--- Selected extract ---
━━━━━━━━━━━━━━━━━━━━

BACKGROUND OF THE INVENTION

1. Field of the Invention

The present invention relates to a wire harness for a seat.

2. Description of the Related Art

Japanese Patent Application Laid-open No. 2013-023069, for example, discloses, as a wire harness for a seat applicable to a vehicle, a power feeding apparatus for a sliding seat. The power feeding apparatus for a sliding seat feeds electricity by electrically connecting a side of a vehicle body of the vehicle with a side of a sliding seat that is slidable in a predetermined direction with respect to the vehicle body.

A need exists in the power feeding apparatus applicable to a sliding seat disclosed in Japanese Patent Application Laid-open No. 2013-023069 for a configuration that enables, for example, even more various seat arrangements.

SUMMARY OF THE INVENTION

The present invention has been made in view of the foregoing situation and it is an object of the present invention to provide a wire harness for a seat, capable of properly feeding electricity to the seat.

━━━━━━━━━━━━━━━━━━━━

--- Data ---
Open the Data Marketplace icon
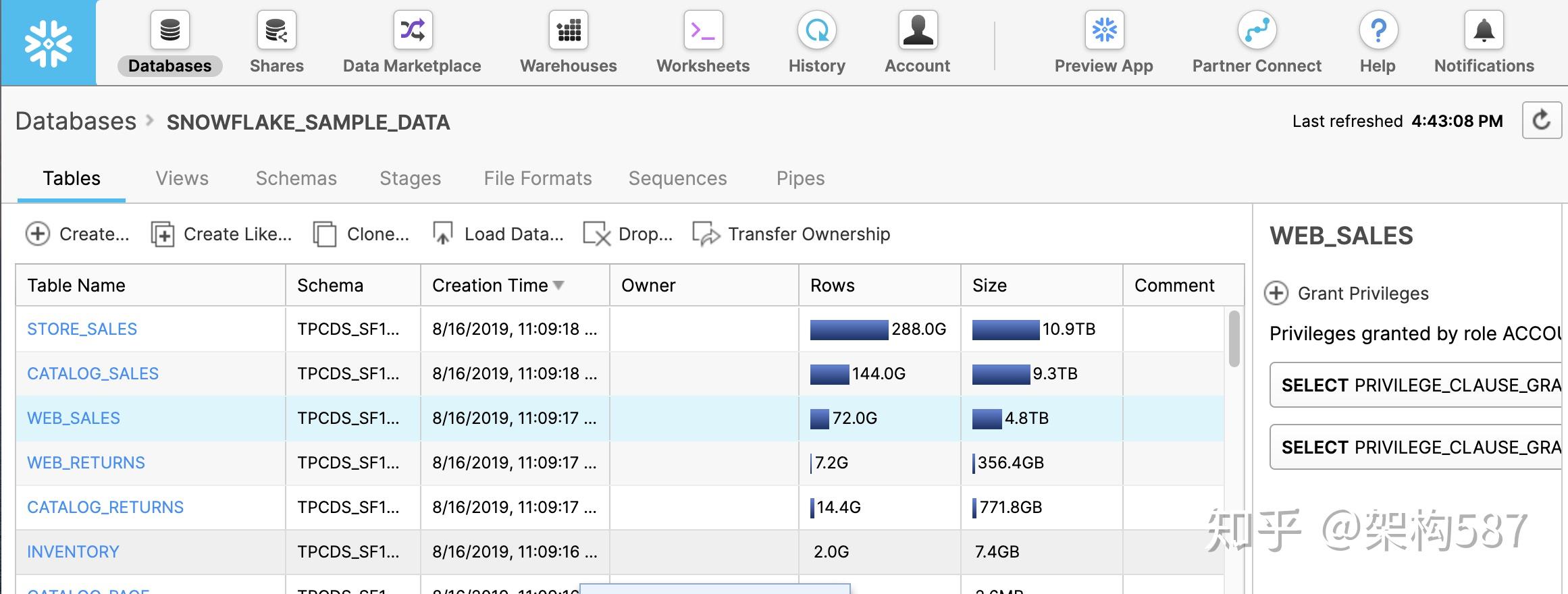The width and height of the screenshot is (1568, 594). [413, 30]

━━━━━━━━━━━━━━━━━━━━

--- Given instruction 1 ---
Answer these questions about the wire harness text:
(a) What does the present invention relate to?
(b) Which publication discloses a power feeding apparatus for a sliding seat?
(c) What is the stated object of the invention?
--- Given instruction 2 ---
Write what comes next in the wire harness text, picking up after its last sentence.
You won't need the data to answer anything here.

--- Exercise answer 1 ---
(a) A wire harness for a seat.
(b) Japanese Patent Application Laid-open No. 2013-023069.
(c) To provide a wire harness for a seat, capable of properly feeding electricity to the seat.

--- Exercise answer 2 ---
A wire harness for a seat according to one aspect of the present invention includes a first routing member that has a first end portion connected electrically with a power source on a side of a vehicle floor; a winding unit disposed at a rotational shaft of a seat disposed on the vehicle floor, the winding unit including a stator and a rotor, the stator being capable of sliding with the seat in a sliding direction and incapable of rotating integrally with the seat in a rotating direction about the rotational shaft of the seat and the stator being connected with a second end portion of the first routing member to thereby unwind and wind the first routing member as the seat slides, the rotor being capable of sliding with the seat in the sliding direction and capable of rotating integrally with the seat in the rotating direction about the rotational shaft; and a second routing member disposed in the seat, the second routing member having a first end portion connected with the rotor and a second end portion connected electrically with an electric component disposed in the seat, wherein the rotor rotates relatively to the stator with rotation of the seat and relays an electric connection between the first routing member connected with the stator and the second routing member connected with the rotor.

According to another aspect of the present invention, in the wire harness for a seat, the stator may unwind and wind the first routing member in the sliding direction with sliding motion of the seat.

The above and other objects, features, advantages and technical and industrial significance of this invention will be better understood by reading the following detailed description of presently preferred embodiments of the invention, when considered in connection with the accompanying drawings.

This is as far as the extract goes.